The caduceus (☤; /kəˈdjuːʃəs, -siəs/; from Latin cādūceus, from Ancient Greek κηρύκειον 'herald's wand, staff') (Note: The Latin word cādūceus is an adaptation of the Greek word, itself derived from Ancient Greek κῆρυξ 'messenger, herald, envoy'.) is the herald's staff carried by Hermes in Greek mythology and consequently by Hermes Trismegistus in Greco-Egyptian mythology. The same staff was borne by other heralds like Iris, the messenger of Hera. The short staff is entwined by two serpents, sometimes surmounted by wings.
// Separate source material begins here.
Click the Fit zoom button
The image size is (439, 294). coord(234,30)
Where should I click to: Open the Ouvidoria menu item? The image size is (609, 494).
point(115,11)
In Roman iconography, it was depicted being carried in the left hand of Mercury, the messenger of the gods.

The iconography of the caduceus may have roots in Mesopotamia with the Sumerian god Ningishzida, dating back to 4000 BC to 3000 BC. His symbol was a staff with two snakes intertwined around it, perhaps representing two snakes copulating.
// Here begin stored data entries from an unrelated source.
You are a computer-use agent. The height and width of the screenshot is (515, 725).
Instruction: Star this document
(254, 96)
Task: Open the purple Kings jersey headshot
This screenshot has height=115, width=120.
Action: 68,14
As a symbol, it represents Hermes (or the Roman Mercury), and by extension trades, occupations, or undertakings associated with the god. In later Antiquity, the caduceus was stylized into the astronomical symbol for planet Mercury. Through its use in astrology, alchemy, and astronomy it has come to denote the planet Mercury and the eponymous planetary metal. It was said that the wand would wake the sleeping and send the wakeful to sleep. If applied to the dying, their death was gentle; if applied to the dead, they returned to life.

Extending its association with Mercury and Hermes, the caduceus is also a symbol of commerce and negotiation, areas of reciprocal exchange. This association persisted throughout classical antiquity to the modern era. The caduceus is also a symbol of printing, by association with the eloquence of Mercury.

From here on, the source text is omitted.